*** Opening DATA FOR THIS EXERCISE ***
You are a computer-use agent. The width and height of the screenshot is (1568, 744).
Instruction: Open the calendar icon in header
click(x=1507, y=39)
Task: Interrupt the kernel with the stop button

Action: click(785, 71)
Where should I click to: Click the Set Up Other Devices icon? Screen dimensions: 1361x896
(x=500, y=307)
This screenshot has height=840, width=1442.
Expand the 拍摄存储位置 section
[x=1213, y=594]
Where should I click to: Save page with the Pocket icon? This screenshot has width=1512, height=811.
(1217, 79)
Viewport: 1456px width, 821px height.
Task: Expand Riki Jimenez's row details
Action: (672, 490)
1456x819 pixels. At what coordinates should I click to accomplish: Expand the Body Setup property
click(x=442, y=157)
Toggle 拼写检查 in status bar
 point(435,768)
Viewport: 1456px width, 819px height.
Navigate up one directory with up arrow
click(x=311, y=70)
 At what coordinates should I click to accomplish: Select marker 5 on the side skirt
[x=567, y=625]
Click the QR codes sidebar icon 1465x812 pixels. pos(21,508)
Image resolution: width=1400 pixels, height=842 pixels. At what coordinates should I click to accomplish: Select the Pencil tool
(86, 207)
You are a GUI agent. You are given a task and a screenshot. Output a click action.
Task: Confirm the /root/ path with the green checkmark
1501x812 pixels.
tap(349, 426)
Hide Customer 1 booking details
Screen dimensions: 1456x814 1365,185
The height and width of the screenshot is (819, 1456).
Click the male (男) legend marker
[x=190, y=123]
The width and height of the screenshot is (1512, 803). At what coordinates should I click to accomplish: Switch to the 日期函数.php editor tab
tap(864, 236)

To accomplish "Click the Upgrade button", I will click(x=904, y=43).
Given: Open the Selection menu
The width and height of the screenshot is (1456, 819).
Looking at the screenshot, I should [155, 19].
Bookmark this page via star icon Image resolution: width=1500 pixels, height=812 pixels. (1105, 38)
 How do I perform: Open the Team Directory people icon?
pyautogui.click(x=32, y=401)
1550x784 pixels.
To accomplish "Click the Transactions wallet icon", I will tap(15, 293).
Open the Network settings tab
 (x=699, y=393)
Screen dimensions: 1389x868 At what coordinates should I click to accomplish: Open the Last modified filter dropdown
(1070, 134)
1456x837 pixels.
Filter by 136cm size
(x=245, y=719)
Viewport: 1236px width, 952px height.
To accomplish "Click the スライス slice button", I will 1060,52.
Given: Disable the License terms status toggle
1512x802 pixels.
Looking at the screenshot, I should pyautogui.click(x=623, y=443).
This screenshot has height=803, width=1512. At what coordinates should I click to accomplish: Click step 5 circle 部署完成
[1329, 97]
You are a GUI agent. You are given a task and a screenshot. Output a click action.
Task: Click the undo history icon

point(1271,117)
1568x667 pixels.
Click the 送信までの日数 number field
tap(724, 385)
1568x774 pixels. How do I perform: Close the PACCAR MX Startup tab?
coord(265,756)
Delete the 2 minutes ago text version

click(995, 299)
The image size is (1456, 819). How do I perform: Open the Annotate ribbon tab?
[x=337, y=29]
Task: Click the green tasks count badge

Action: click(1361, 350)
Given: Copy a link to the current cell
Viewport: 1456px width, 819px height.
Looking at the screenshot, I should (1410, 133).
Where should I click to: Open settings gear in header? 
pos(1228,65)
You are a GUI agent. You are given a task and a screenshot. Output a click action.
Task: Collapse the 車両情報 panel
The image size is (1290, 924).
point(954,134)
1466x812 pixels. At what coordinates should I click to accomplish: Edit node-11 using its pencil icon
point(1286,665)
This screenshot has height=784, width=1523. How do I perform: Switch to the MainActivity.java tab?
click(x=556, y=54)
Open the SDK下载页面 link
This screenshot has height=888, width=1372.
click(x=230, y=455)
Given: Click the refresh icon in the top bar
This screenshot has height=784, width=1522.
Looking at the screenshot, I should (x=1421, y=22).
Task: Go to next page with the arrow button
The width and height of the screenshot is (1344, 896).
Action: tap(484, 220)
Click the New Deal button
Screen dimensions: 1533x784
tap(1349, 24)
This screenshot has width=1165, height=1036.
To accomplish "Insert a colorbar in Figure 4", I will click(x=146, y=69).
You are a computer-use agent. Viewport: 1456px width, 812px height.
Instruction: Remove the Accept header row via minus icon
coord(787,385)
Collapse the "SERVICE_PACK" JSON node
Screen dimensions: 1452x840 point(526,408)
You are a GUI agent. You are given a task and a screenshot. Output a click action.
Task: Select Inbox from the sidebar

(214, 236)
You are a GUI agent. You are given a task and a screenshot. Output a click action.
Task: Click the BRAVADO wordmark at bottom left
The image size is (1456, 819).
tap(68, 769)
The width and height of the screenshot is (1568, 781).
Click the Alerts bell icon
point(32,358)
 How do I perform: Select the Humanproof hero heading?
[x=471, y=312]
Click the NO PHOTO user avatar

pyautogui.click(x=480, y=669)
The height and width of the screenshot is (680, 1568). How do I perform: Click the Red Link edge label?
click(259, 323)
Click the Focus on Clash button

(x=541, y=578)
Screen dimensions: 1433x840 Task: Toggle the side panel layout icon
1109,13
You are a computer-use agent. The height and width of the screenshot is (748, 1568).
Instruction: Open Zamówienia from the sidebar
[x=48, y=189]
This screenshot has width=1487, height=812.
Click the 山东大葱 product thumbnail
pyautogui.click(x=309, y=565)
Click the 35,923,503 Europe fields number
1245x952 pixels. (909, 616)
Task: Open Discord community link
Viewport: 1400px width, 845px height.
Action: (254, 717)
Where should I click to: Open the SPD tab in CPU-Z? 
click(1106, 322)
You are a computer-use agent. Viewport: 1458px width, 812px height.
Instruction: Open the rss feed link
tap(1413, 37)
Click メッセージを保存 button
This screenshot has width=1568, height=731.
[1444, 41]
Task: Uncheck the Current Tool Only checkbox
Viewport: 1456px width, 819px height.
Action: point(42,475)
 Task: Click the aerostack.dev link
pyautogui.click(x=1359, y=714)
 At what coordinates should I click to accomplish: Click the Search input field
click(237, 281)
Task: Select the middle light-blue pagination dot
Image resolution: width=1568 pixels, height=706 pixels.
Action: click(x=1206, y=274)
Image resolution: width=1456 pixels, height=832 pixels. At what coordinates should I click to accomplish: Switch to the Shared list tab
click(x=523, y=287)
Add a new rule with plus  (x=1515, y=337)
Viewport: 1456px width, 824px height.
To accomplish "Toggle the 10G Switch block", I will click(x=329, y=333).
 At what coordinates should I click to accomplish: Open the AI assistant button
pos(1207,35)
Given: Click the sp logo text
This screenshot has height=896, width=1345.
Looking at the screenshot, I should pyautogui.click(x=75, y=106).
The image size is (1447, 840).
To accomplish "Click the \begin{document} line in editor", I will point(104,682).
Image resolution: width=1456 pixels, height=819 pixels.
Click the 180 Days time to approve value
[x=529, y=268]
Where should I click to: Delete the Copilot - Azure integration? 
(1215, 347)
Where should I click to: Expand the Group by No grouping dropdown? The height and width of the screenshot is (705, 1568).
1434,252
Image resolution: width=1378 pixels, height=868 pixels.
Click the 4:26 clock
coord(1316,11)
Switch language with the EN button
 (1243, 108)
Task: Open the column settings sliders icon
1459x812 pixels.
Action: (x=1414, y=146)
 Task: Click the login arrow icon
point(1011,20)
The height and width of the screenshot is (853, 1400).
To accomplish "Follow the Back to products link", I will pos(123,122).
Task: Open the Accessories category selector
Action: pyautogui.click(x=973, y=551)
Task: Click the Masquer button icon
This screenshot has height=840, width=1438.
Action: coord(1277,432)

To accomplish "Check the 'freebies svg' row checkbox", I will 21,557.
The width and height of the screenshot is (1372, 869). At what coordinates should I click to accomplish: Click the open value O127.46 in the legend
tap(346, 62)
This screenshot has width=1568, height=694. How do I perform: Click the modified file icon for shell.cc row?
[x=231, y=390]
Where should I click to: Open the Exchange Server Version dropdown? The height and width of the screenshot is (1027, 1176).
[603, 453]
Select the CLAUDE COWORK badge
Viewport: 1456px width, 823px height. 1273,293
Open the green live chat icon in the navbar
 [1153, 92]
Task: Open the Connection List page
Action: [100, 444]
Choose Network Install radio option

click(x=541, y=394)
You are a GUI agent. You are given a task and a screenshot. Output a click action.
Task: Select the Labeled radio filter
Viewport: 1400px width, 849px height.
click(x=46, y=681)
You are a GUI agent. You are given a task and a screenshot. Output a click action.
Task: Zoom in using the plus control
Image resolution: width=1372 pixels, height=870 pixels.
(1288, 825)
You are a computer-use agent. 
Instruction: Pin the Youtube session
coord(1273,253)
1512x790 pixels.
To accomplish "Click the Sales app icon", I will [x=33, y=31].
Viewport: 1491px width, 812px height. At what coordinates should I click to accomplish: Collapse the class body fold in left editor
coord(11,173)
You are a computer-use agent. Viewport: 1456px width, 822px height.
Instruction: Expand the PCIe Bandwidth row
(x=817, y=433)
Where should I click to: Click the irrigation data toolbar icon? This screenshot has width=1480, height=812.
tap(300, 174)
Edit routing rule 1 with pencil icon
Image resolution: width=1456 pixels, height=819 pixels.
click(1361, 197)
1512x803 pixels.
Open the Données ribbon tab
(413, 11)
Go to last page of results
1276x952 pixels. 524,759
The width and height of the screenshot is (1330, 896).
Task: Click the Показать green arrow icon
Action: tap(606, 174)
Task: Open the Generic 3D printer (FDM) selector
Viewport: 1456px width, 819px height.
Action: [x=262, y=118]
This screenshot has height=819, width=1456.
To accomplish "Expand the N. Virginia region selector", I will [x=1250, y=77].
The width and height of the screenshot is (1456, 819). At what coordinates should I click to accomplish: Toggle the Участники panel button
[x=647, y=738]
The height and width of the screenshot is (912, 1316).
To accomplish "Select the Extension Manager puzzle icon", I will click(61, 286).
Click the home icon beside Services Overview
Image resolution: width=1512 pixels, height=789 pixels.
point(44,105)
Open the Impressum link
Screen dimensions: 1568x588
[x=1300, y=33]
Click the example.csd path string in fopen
*** Closing DATA FOR THIS EXERCISE ***
Looking at the entries above, can you reproduce exactly the lines from the one that holds "The width and height of the screenshot is (1456, 819). At" through the one that holds "The height and width of the screenshot is (912, 1316).", and only those?

OUTPUT BELOW.
The width and height of the screenshot is (1456, 819). At what coordinates should I click to accomplish: Toggle the Участники panel button
[x=647, y=738]
The height and width of the screenshot is (912, 1316).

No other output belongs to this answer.